__Exercise data__
▼
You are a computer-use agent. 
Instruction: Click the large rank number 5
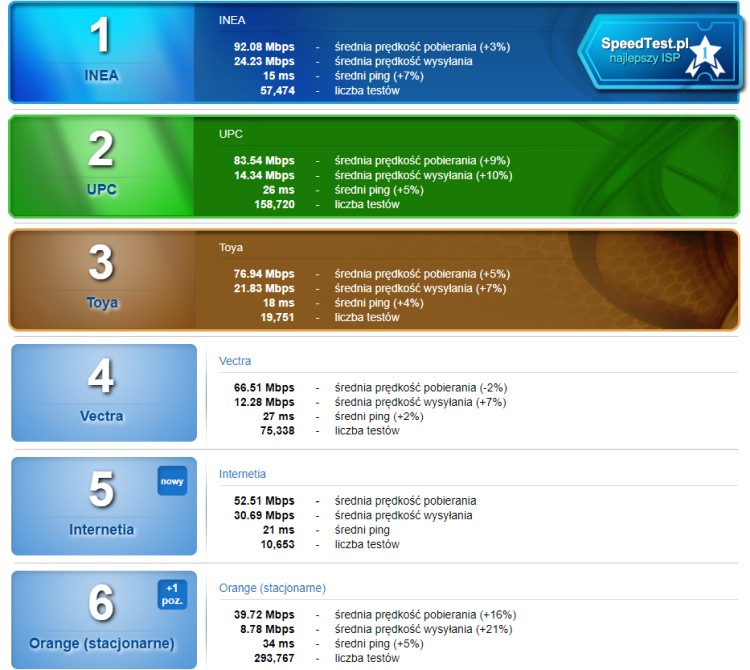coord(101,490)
▲
▼
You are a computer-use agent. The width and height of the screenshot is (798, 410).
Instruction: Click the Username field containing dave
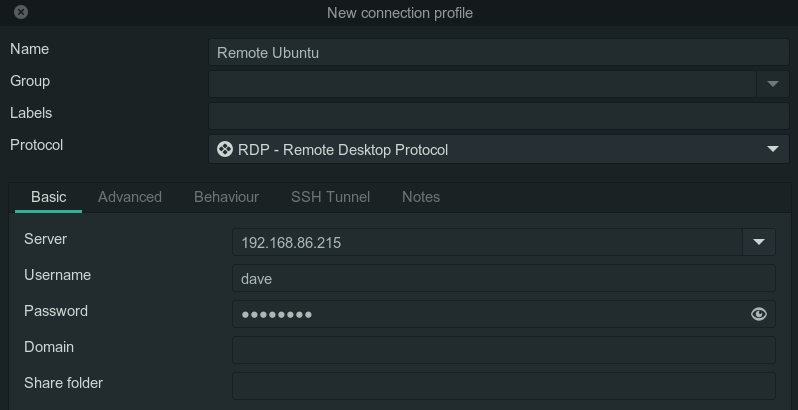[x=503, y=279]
▲
▼
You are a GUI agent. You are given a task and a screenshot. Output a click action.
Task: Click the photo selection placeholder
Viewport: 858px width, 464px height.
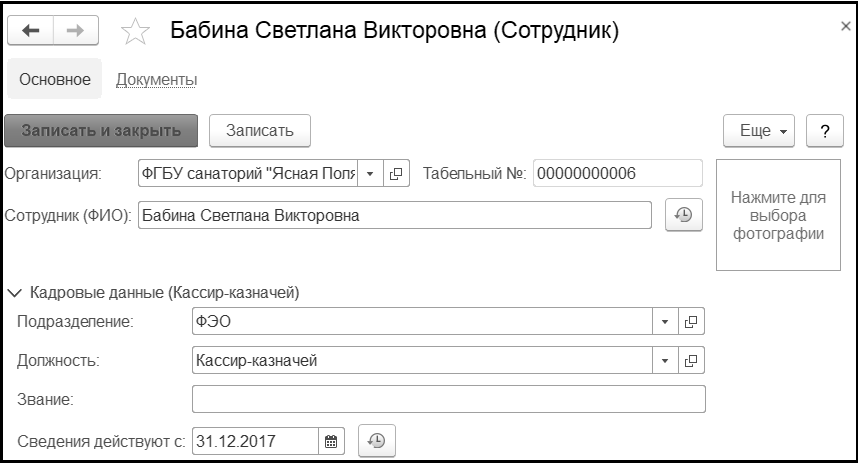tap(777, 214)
▲
__Your task__
State, as a bare number, how many lines of the material contain "agent".

__Response for this exercise__
3